March 2026: What's Worth Trading on Prediction Markets
March is one of the best months for prediction market traders. You've got a Fed meeting, the start of spring storm season, March Madness, shifting geopolitical dynamics, and enough economic data releases to keep your calendar full. Here are the contracts and categories worth your attention on Kalshi this month.
📊 Start Trading on Kalshi
Kalshi is CFTC-regulated and lets you trade on real-world events. Sign up and we both get $25.
1. Fed Rate Decision Contracts
The March FOMC meeting is always a catalyst. The Fed held rates steady through early 2026 as inflation proved stickier than expected, and the market is now pricing in the timing of the first cut as the key variable for equities and bonds.
Kalshi offers contracts on the exact Fed Funds rate decision — not just "cut or hold" but specific rate target ranges. These contracts tend to converge toward the CME FedWatch implied probabilities as the meeting approaches, but in the days before the announcement, you can often find 5-10% mispricings between Kalshi and futures-implied probabilities. That's free money for anyone watching both.
The play: Compare Kalshi contract prices to the CME FedWatch tool. If Kalshi prices a "hold" at $0.85 and FedWatch shows 92% probability, buy the hold contract. The convergence trade works because Kalshi's participant base includes more retail traders who don't follow FedWatch religiously.
2. March Madness Contracts
The NCAA tournament is a prediction market goldmine. Kalshi lists contracts on game outcomes, tournament winners, and bracket-related events. The edge here is that March Madness is one of the most-analyzed sporting events in the country — KenPom ratings, BPI, Torvik rankings, and thousands of statistical models are publicly available.
Most casual bettors fill out brackets based on mascots and alma maters. Prediction market traders who use statistical models to identify mispriced contracts have a structural advantage, especially in the early rounds where the market underestimates mid-majors and overvalues name-brand programs with weak underlying metrics.
The play: Cross-reference Kalshi contract prices with KenPom win probabilities. When the market gives a 12-seed a 15% chance but KenPom says 25%, that's a value buy.
3. Spring Weather Brackets
March is when weather contracts get interesting. The transition from winter to spring creates volatile temperature swings, and volatile weather means mispriced contracts.
Kalshi's daily temperature brackets for cities like Denver, Chicago, New York, and Dallas see significant movement in March because forecast models struggle more during seasonal transitions. The GFS and Euro models can disagree by 10+ degrees on 3-day forecasts, which creates wide probability distributions that the market doesn't always price correctly.
The play: Focus on 24-48 hour contracts where the NWS forecast has high confidence. The further out you go in March, the less reliable the forecast becomes — and the less edge you have. Stick to short-duration contracts and trade the highest-probability bracket.
4. Oil Price Target Contracts
With ongoing Middle East tensions, OPEC+ production decisions, and a shifting global demand picture, oil price contracts are seeing elevated volume. Kalshi offers contracts on WTI crude price ranges for specific dates and monthly settlements.

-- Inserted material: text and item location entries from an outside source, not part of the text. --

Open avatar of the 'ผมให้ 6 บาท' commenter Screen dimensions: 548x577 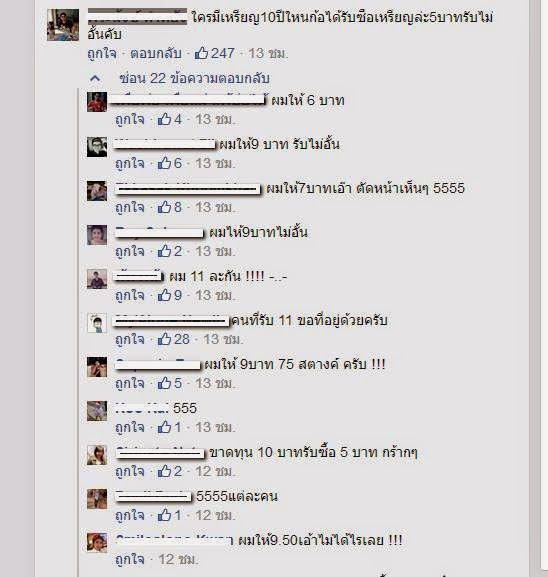click(97, 102)
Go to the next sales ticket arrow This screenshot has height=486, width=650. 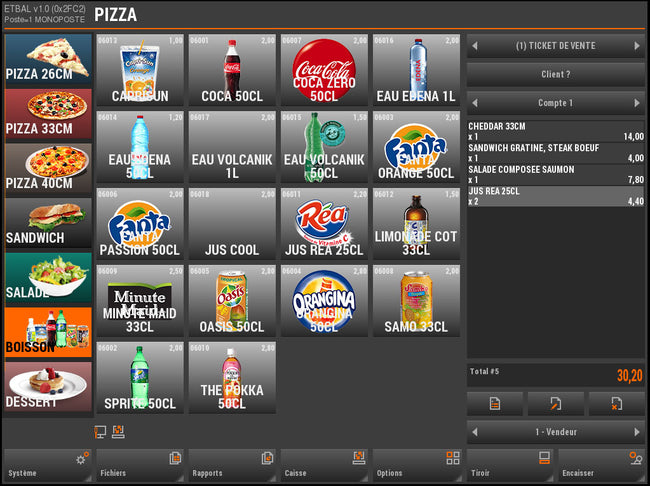pos(637,46)
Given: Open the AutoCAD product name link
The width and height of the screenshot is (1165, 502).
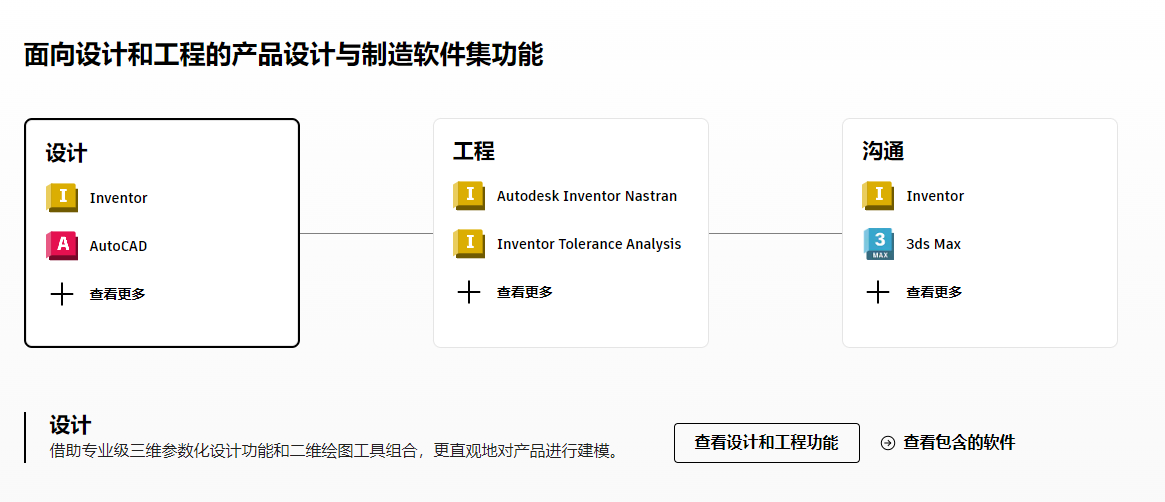Looking at the screenshot, I should [x=118, y=246].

The edge on oil contracts comes from tracking physical market indicators that most prediction market traders ignore: crude inventory reports (EIA weekly data), refinery utilization rates, tanker tracking data, and OPEC+ compliance rates. These data sources are all publicly available but require effort to monitor.
The play: Watch EIA inventory data (released weekly on Wednesdays) and position ahead of the report when inventories are trending strongly in one direction. Oil contracts on Kalshi react slower to these reports than futures markets do.
5. Geopolitical Contracts
March 2026 has multiple geopolitical threads worth watching on prediction markets. Ceasefire and conflict duration contracts related to the Middle East, Ukraine-Russia developments, and Taiwan Strait tensions all have active markets on Kalshi.

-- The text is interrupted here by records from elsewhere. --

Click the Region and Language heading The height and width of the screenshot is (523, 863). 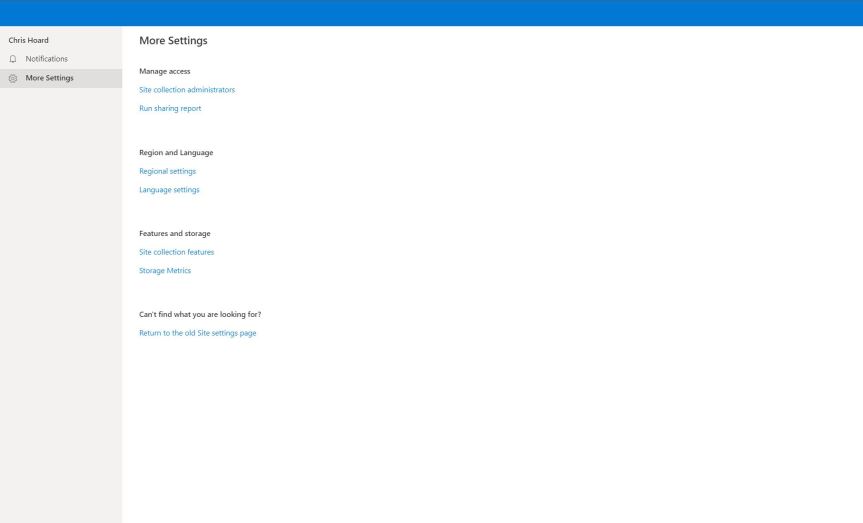click(x=176, y=153)

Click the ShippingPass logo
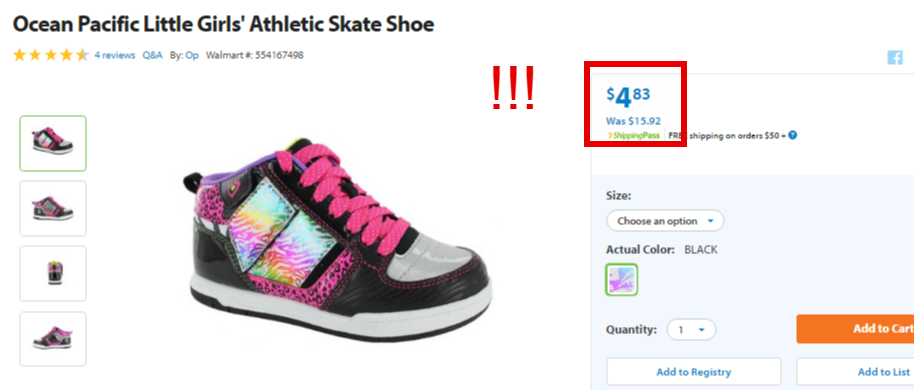(x=634, y=135)
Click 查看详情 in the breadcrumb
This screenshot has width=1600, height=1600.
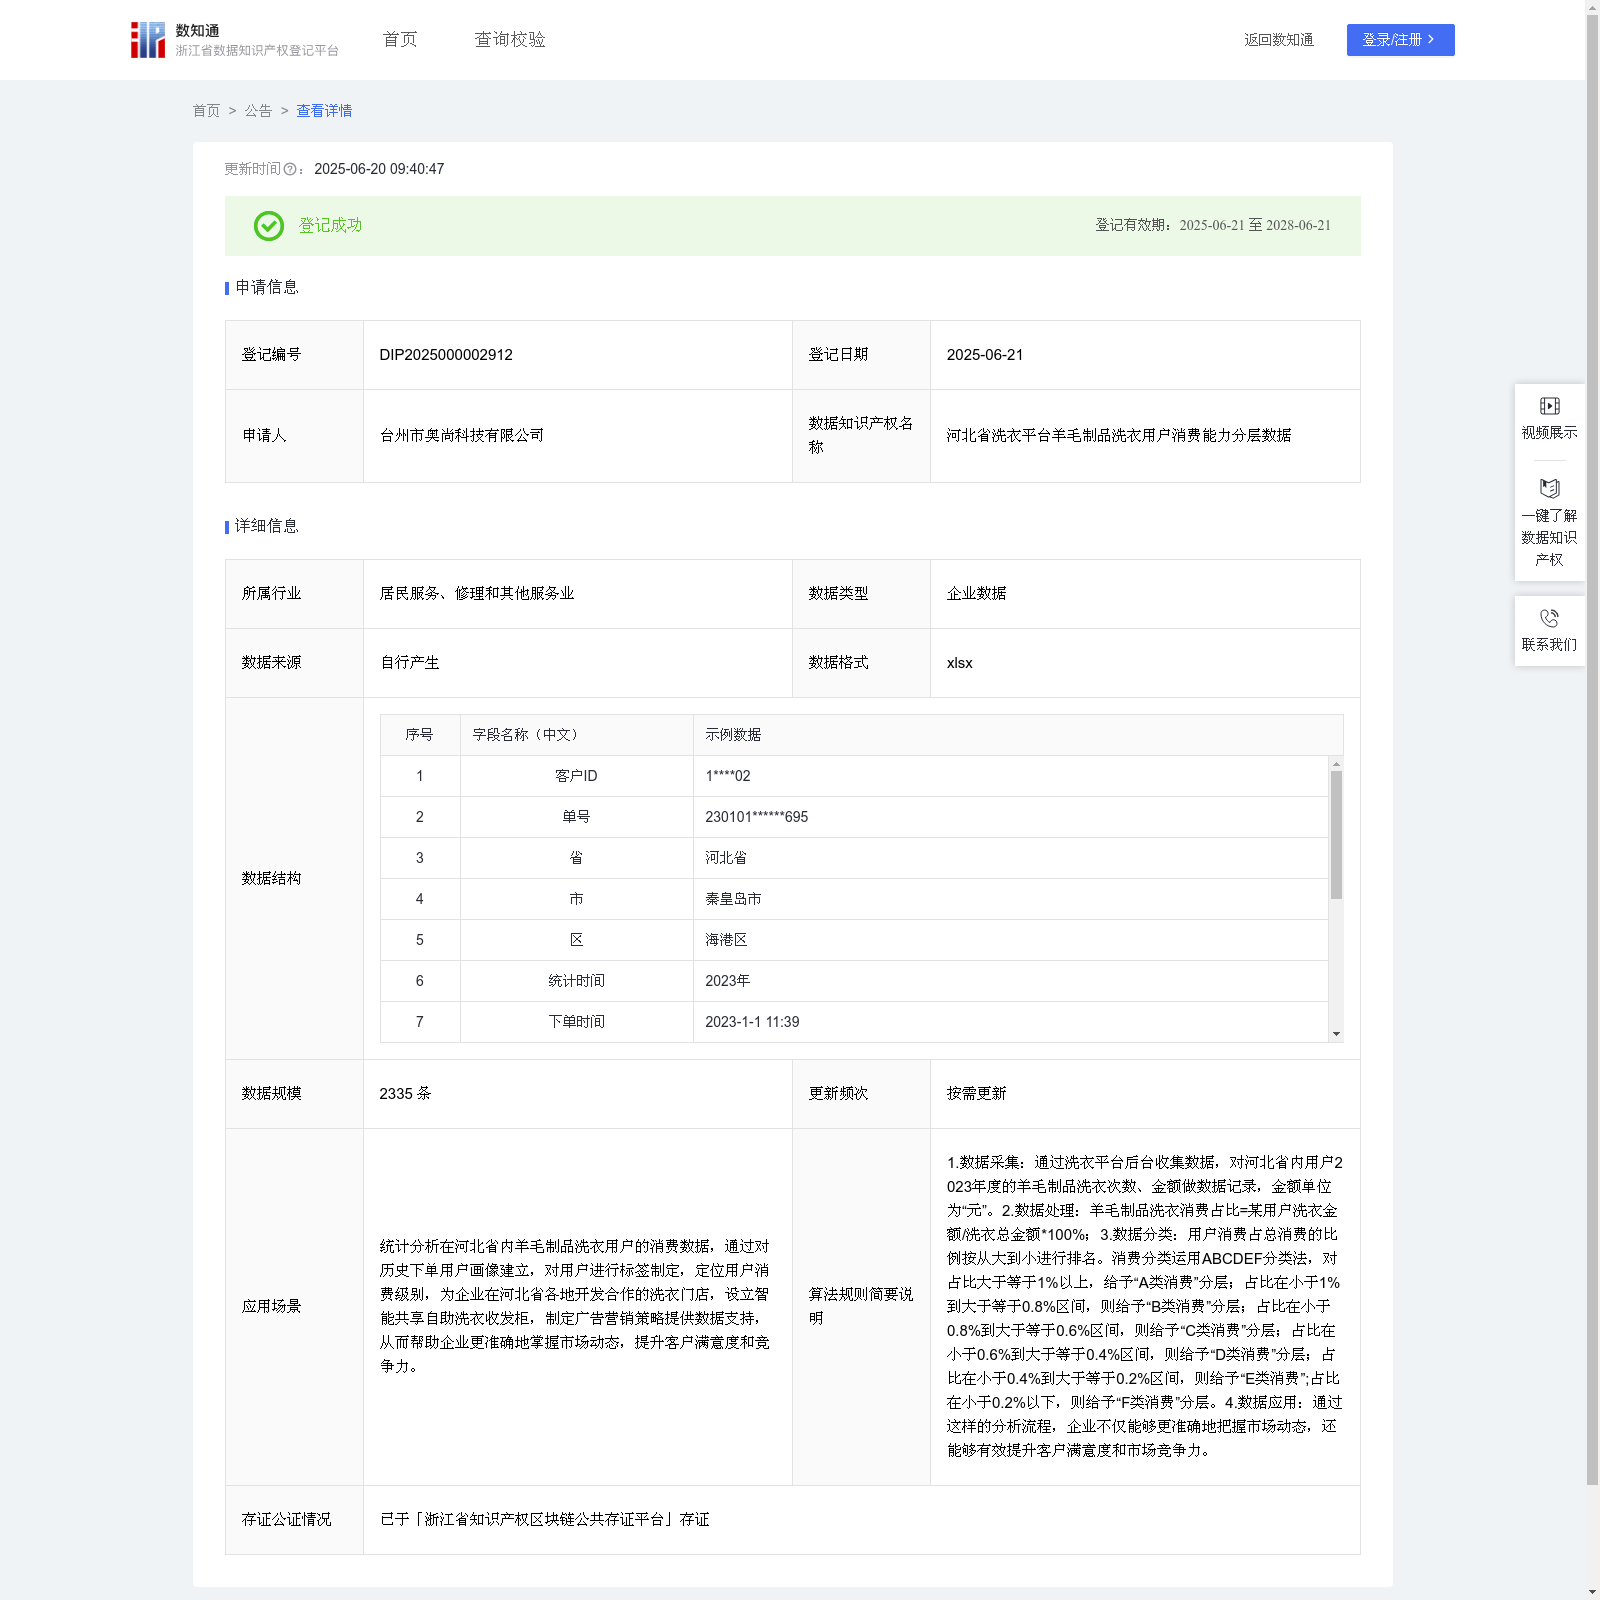[324, 111]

These contracts are harder to trade with consistent edge because geopolitical events are inherently less predictable than weather or economic data. But they're worth monitoring because when the market overreacts to headlines — pricing a ceasefire at $0.90 on a rumor, for example — the mean reversion trade can be highly profitable.
The play: Don't trade geopolitical contracts on breaking news. Wait for the initial reaction to settle, then evaluate whether the market has overcorrected. These contracts are for patient, contrarian traders.

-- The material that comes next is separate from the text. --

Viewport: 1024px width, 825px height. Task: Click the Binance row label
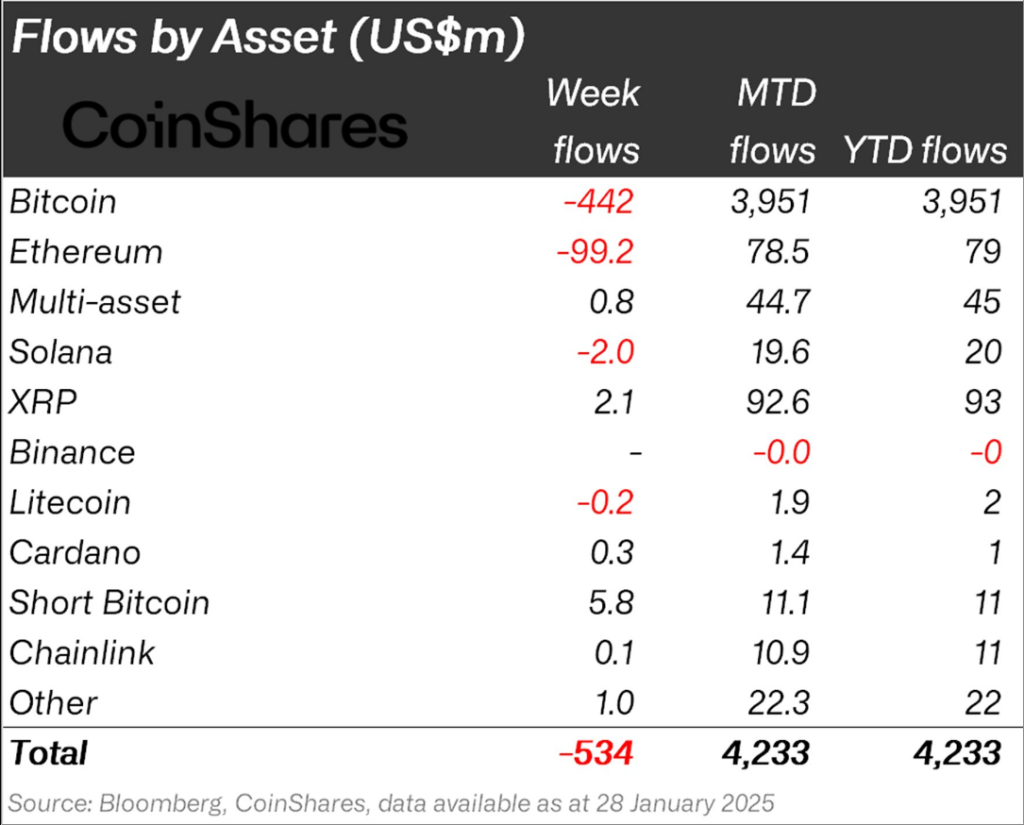coord(72,452)
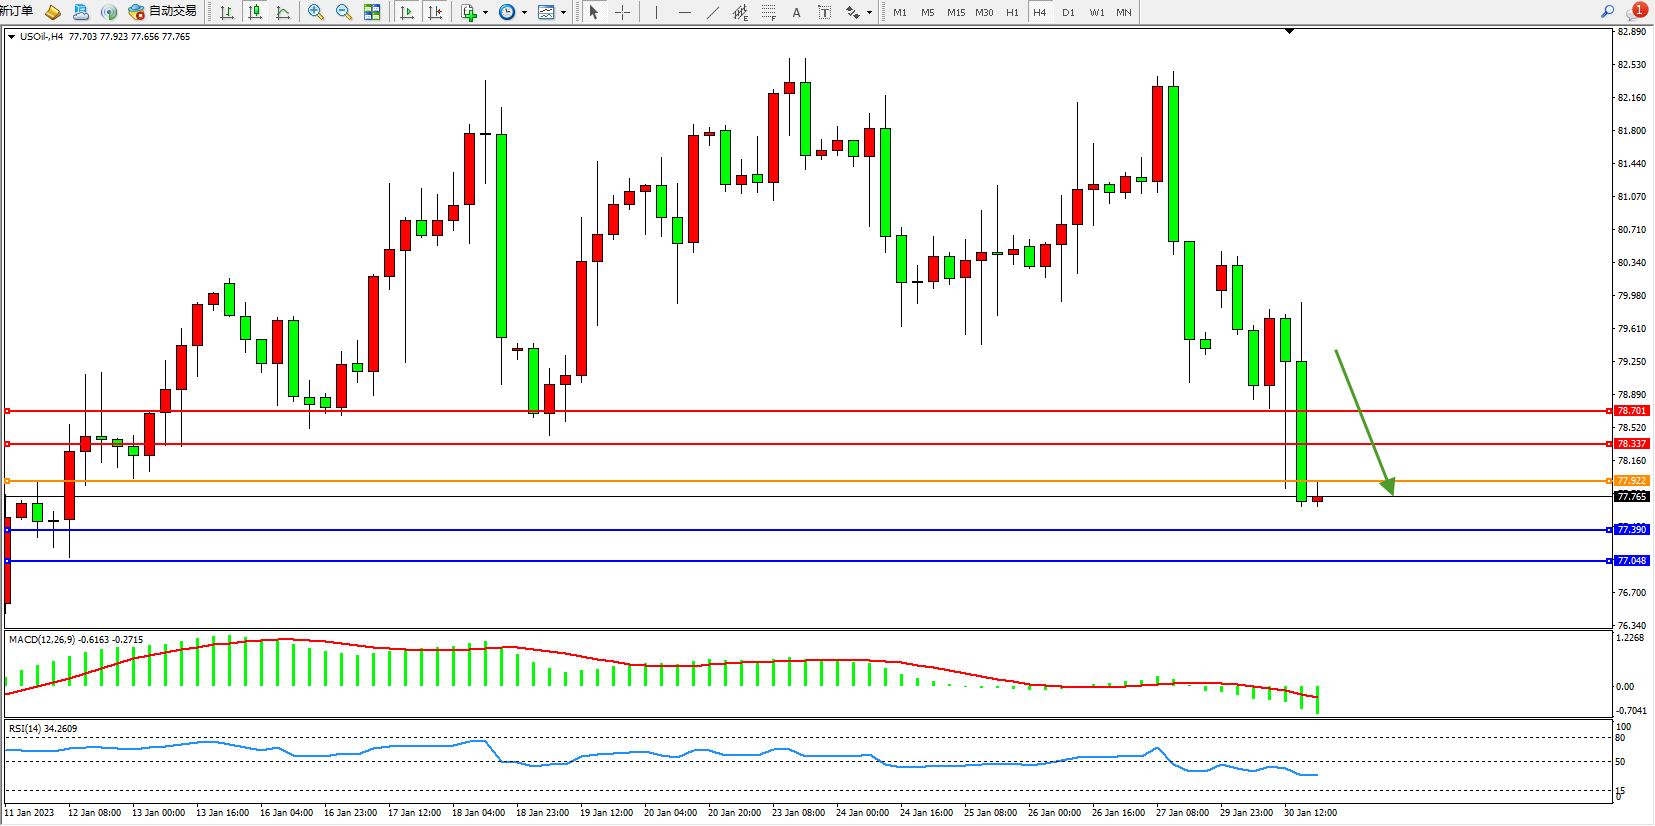Select the horizontal line drawing tool
1655x826 pixels.
tap(684, 12)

How to Approach March Trading
The key to profitable prediction market trading is focus. Don't try to trade every contract on the platform. Pick 2-3 categories where you have genuine information edge and go deep. If you follow weather models, trade weather. If you're an econ data nerd, trade economic contracts. If you live and breathe college basketball stats, March Madness is your playground.
Spread your capital across multiple uncorrelated contracts. A bad weather forecast doesn't affect your Fed rate decision trade. March Madness outcomes don't move oil prices. Prediction markets offer natural diversification that traditional markets don't — use it.